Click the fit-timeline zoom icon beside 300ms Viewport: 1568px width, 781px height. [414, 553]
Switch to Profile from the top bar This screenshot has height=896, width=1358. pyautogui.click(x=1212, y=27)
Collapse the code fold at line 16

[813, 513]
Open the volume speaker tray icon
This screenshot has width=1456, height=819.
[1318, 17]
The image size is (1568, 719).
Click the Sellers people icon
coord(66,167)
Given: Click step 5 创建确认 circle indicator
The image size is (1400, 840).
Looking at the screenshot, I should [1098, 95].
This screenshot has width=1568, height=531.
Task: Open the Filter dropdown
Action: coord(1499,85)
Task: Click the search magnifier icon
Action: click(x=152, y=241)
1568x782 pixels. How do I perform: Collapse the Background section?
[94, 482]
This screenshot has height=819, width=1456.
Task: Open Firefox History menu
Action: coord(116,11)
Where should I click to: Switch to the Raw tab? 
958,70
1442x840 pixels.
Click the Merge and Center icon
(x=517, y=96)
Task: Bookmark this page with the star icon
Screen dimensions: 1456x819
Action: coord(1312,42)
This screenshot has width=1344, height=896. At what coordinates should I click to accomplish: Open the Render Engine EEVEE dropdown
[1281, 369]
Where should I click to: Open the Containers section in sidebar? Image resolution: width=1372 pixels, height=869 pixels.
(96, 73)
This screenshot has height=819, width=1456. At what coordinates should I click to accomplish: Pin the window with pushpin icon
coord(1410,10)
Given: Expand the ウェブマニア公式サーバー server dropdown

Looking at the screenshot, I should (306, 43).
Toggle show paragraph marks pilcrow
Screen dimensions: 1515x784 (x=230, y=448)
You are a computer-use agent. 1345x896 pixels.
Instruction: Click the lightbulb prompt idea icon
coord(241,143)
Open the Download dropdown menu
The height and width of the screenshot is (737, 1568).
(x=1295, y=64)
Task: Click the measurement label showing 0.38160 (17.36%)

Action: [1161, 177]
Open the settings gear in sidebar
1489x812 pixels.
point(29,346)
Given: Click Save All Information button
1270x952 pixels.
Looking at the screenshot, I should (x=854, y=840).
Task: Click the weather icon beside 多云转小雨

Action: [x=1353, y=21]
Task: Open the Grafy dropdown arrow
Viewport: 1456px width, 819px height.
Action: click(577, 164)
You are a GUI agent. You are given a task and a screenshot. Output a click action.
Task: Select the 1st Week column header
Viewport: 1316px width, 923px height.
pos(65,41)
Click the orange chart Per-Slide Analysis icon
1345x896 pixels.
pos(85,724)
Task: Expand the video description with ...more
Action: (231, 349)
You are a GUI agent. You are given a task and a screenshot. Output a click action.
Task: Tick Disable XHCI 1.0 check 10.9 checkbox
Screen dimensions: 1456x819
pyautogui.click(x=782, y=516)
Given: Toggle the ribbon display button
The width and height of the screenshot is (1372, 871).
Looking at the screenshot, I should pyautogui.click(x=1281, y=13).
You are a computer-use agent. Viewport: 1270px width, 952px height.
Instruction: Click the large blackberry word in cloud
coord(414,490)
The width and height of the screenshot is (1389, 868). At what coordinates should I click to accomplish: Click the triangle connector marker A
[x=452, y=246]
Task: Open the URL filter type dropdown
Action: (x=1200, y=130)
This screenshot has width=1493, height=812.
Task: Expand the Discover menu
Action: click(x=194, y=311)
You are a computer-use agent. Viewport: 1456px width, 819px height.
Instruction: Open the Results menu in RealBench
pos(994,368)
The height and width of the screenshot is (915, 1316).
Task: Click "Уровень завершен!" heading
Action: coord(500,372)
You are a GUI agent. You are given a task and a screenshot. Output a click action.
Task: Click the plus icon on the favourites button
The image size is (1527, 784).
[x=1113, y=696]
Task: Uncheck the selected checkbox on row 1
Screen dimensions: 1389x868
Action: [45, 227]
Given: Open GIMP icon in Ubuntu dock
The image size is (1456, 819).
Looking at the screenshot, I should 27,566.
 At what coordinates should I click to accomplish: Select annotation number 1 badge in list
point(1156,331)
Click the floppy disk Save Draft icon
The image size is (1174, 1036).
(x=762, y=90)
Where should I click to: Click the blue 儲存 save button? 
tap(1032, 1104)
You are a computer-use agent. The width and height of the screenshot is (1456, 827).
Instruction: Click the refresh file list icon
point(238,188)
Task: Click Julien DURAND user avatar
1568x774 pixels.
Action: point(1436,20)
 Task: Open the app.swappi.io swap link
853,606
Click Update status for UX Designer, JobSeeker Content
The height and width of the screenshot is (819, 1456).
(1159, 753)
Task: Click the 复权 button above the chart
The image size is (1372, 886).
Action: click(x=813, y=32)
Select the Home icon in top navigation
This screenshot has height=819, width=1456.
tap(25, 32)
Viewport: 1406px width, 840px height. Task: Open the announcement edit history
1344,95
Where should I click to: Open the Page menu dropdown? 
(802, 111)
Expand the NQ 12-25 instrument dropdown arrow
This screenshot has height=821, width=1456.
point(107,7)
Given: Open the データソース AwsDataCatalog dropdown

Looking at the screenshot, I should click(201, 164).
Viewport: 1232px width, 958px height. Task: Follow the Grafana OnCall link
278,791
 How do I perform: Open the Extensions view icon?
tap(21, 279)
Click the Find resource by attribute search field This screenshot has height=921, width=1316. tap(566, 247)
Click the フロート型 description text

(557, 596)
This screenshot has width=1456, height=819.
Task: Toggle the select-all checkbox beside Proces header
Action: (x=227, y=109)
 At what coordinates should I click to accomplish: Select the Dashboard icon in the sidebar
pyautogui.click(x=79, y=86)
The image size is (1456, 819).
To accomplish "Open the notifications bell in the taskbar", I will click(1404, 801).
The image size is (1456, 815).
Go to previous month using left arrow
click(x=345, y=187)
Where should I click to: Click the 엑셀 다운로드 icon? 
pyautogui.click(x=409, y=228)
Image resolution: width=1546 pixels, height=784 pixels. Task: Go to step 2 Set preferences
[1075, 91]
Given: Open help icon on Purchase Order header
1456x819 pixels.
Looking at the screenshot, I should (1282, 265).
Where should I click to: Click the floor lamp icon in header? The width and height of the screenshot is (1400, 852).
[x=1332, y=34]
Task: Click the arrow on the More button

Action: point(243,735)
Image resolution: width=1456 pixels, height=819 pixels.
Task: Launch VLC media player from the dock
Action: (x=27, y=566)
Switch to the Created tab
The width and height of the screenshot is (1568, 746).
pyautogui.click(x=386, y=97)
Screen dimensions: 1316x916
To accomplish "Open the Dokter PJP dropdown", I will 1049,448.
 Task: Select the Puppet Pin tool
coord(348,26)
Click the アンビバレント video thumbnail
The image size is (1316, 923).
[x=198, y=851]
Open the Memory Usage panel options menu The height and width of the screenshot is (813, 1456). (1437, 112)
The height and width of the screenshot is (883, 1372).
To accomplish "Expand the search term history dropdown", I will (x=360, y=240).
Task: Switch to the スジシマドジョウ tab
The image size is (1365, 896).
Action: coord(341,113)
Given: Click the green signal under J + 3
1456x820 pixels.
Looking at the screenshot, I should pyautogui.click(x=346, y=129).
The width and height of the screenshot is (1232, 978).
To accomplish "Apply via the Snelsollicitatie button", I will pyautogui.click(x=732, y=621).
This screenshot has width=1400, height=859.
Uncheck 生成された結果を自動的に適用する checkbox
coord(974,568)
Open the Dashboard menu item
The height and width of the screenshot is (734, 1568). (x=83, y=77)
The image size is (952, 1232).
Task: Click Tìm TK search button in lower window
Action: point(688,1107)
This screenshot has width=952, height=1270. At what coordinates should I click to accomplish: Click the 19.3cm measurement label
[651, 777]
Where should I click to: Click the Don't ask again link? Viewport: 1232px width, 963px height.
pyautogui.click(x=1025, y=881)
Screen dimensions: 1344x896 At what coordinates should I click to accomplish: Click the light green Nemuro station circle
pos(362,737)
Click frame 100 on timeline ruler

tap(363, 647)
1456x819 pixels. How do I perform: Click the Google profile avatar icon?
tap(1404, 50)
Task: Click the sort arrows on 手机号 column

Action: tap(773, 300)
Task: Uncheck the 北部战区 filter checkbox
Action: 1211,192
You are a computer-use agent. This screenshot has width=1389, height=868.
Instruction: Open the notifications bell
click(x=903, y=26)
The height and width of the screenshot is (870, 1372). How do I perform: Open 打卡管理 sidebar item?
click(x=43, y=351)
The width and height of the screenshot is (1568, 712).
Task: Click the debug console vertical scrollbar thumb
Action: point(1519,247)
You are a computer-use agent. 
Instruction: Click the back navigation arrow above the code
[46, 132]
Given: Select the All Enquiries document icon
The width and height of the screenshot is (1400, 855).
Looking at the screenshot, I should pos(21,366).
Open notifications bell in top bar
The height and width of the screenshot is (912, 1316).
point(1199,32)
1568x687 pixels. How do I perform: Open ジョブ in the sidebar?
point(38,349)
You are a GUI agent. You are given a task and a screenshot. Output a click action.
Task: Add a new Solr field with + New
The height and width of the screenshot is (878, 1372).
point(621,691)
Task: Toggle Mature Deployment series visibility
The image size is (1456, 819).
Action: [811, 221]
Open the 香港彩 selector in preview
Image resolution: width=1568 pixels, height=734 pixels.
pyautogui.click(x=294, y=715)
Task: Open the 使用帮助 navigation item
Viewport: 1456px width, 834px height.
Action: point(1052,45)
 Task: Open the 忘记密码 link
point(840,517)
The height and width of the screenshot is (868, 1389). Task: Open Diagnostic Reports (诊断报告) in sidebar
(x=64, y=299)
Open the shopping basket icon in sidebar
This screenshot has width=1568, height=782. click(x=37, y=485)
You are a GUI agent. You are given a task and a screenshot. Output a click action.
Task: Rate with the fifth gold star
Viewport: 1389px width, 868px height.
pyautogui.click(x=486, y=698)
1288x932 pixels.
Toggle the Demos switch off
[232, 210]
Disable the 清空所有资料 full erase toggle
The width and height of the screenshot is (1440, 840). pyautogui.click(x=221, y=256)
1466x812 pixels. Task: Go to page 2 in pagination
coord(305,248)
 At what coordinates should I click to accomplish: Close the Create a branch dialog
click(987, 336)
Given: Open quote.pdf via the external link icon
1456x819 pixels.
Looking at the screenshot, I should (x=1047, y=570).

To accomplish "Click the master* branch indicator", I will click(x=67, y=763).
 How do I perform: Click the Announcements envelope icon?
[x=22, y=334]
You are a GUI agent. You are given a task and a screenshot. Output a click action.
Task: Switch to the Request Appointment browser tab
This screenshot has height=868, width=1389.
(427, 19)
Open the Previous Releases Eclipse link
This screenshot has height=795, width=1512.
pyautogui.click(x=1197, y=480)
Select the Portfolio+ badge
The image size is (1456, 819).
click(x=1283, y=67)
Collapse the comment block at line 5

+===+

From the records above, retype only the lines starting at the line that contains "The height and width of the screenshot is (912, 1316)." and ending at the line that contains "Task: Add a new Solr field with + New", both included.

The height and width of the screenshot is (912, 1316).
point(1199,32)
1568x687 pixels. How do I perform: Open ジョブ in the sidebar?
point(38,349)
You are a GUI agent. You are given a task and a screenshot. Output a click action.
Task: Add a new Solr field with + New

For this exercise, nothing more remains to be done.